* [RECORDS FOR THE EXERCISE]:
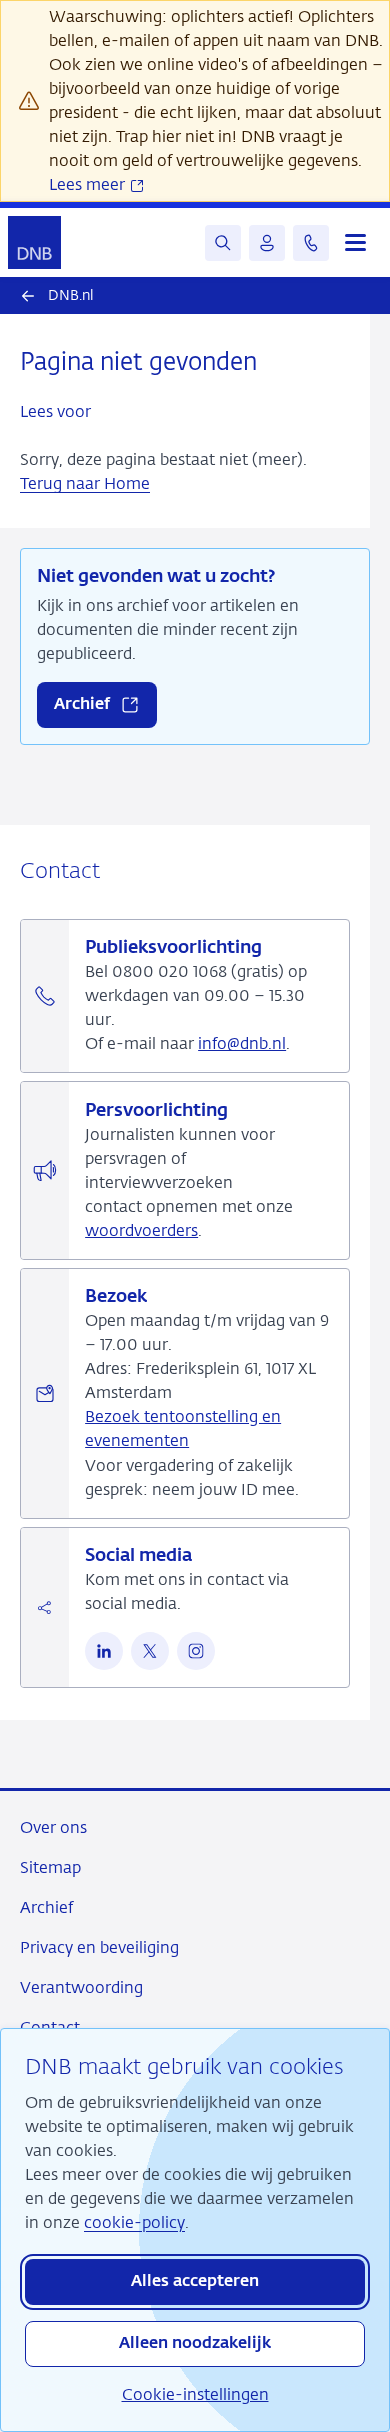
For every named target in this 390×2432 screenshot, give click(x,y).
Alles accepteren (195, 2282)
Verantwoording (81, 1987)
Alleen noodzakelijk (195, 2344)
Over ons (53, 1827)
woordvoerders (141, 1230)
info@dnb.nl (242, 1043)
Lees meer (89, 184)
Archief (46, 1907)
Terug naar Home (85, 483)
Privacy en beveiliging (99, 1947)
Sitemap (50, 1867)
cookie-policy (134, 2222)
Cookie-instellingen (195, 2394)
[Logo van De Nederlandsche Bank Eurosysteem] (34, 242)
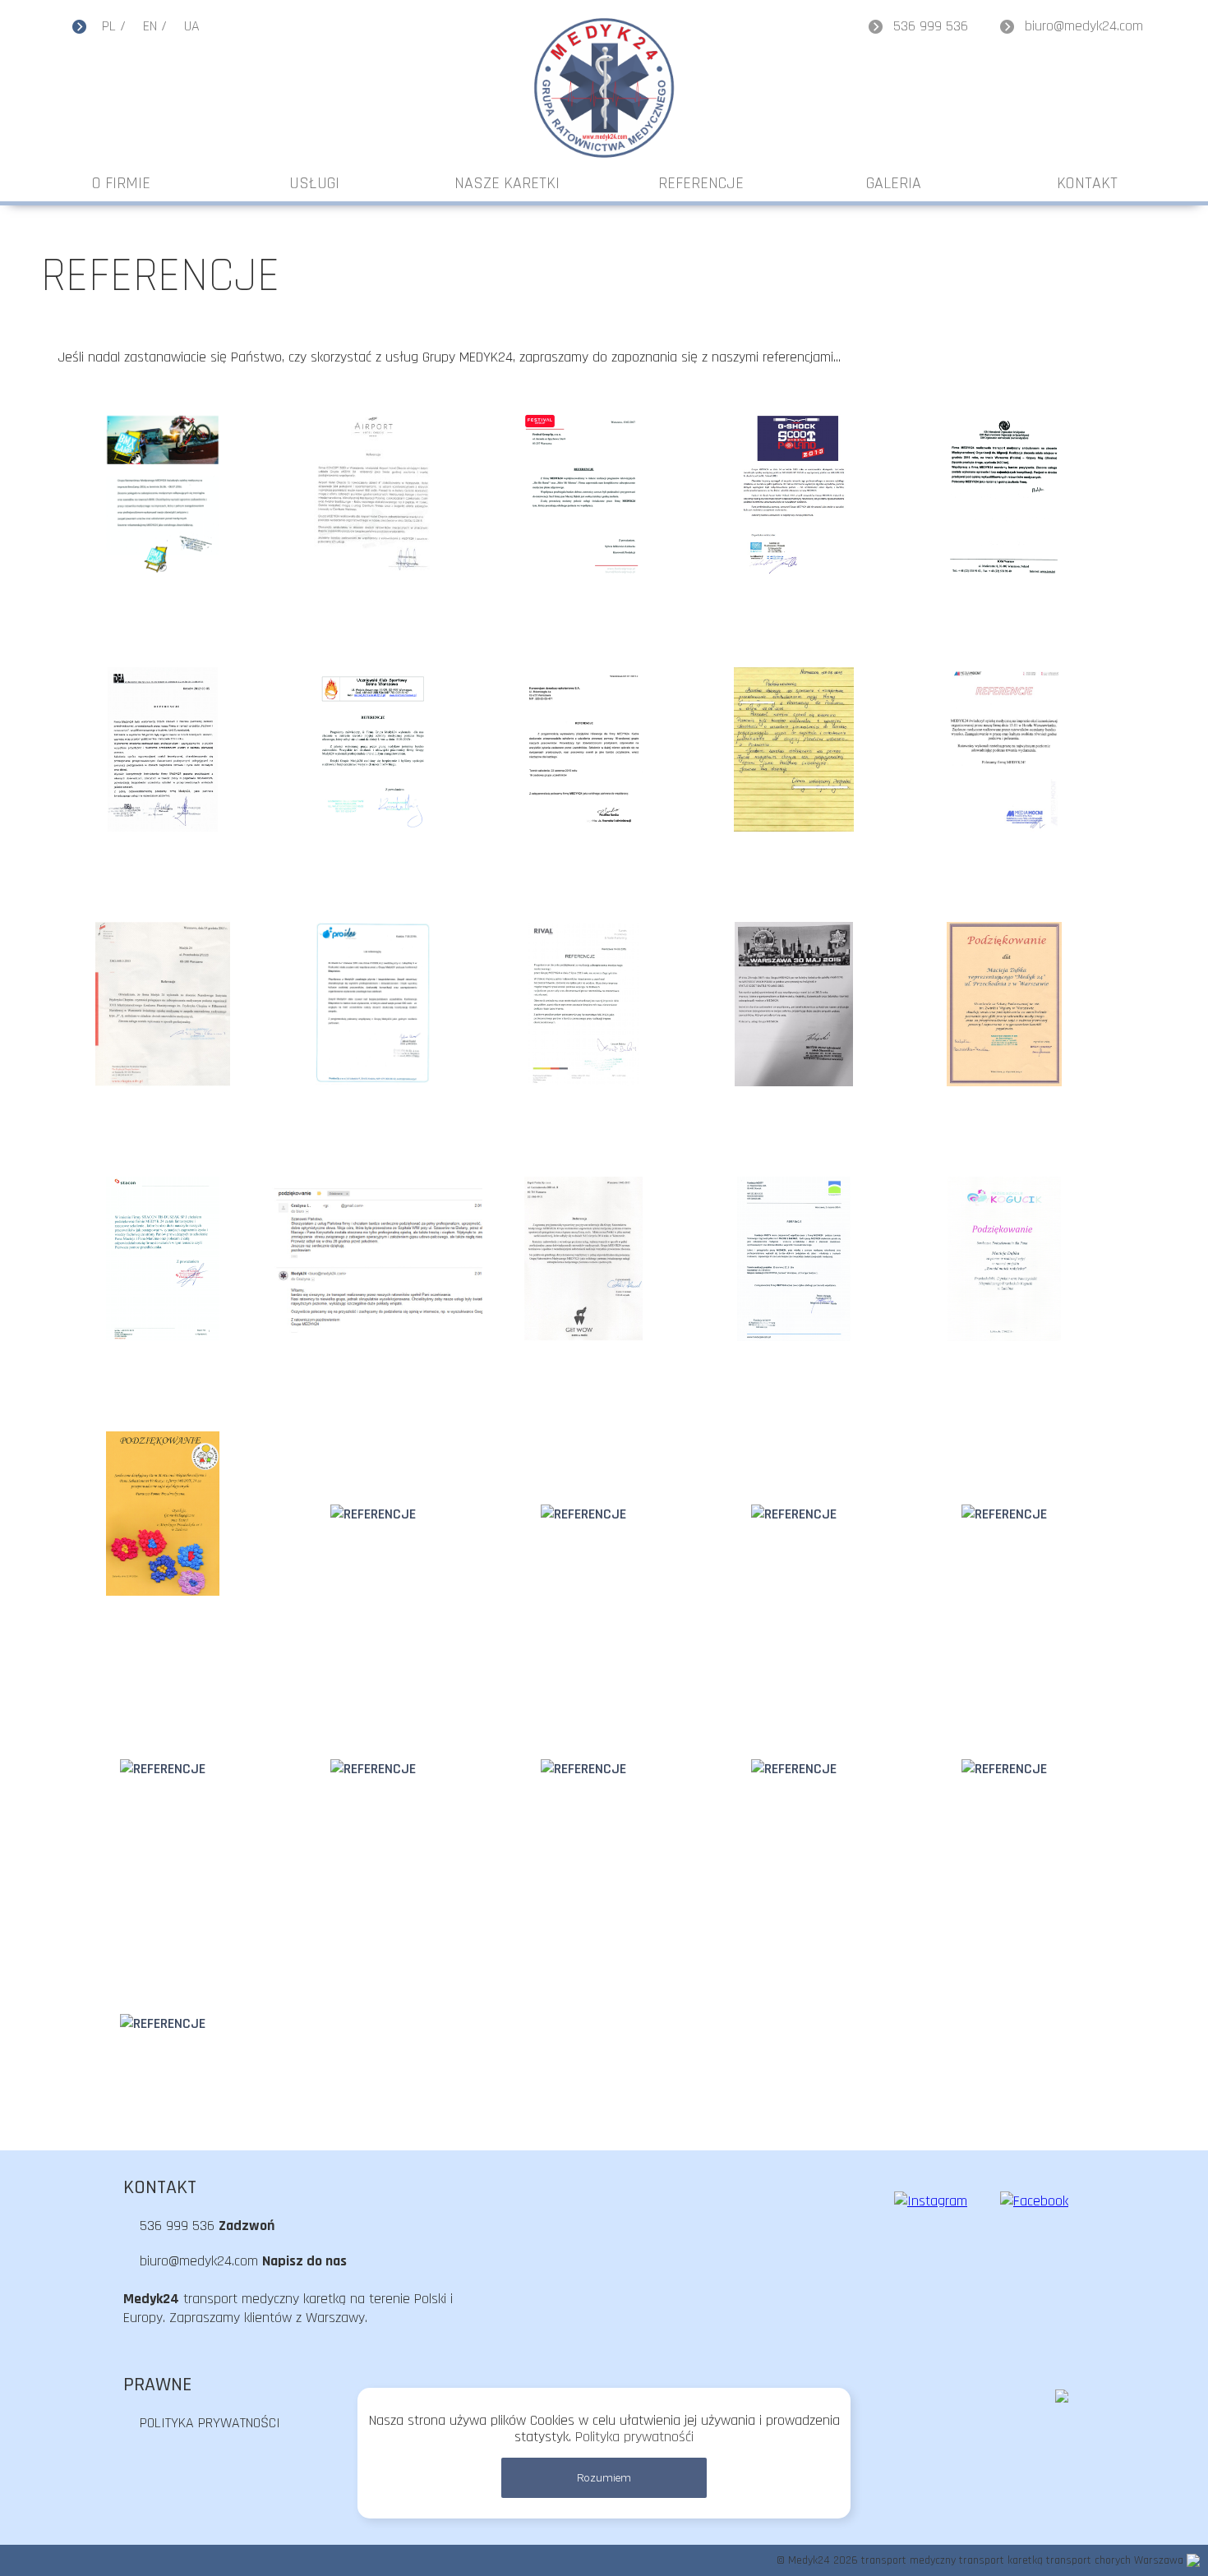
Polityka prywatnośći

* [TASK DETAILS]:
Repeat the data above exactly, leaving out any pictures it holds.

* [OUTPUT FOR THIS EXERCISE]:
For every named target in this 390×2432 screenshot, give click(x,y).
Alles accepteren (195, 2282)
Verantwoording (81, 1987)
Alleen noodzakelijk (195, 2344)
Over ons (53, 1827)
woordvoerders (141, 1230)
info@dnb.nl (242, 1043)
Lees meer (89, 184)
Archief (46, 1907)
Terug naar Home (85, 483)
Privacy en beveiliging (99, 1947)
Sitemap (50, 1867)
cookie-policy (134, 2222)
Cookie-instellingen (195, 2394)
[Logo van De Nederlandsche Bank Eurosysteem] (34, 242)
Polityka prywatnośći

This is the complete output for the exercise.